* YOUR INSTRUCTIONS:
Give the records below again exactly, and exclude each picture.

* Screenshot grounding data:
# # # # #

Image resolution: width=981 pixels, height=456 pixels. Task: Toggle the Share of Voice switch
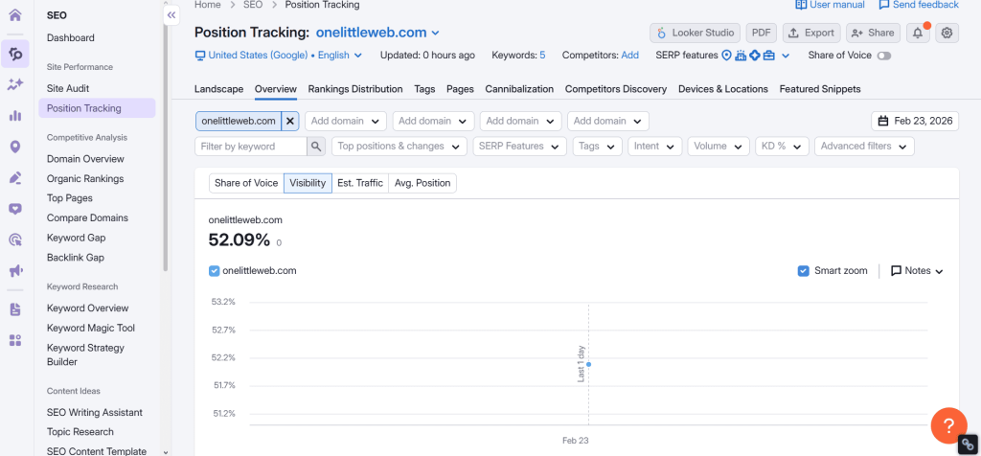click(x=883, y=56)
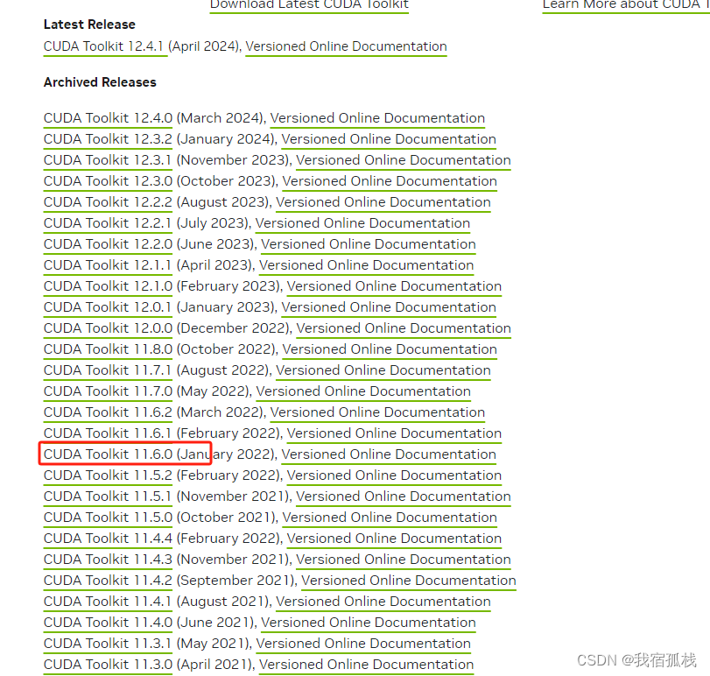Open Versioned Online Documentation for CUDA 12.4.1
The height and width of the screenshot is (676, 710).
tap(345, 46)
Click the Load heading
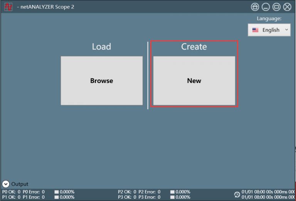 point(101,47)
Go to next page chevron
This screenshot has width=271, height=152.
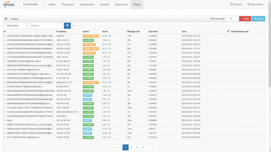pos(148,147)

# # # # #

* SOLUTION FOR THIS TASK:
Image resolution: width=981 pixels, height=456 pixels. Task: Toggle the Share of Voice switch
click(x=883, y=56)
Open Versioned Online Documentation for CUDA 12.4.1
The height and width of the screenshot is (676, 710).
tap(345, 46)
Click the Load heading
 point(101,47)
Go to next page chevron
This screenshot has width=271, height=152.
pos(148,147)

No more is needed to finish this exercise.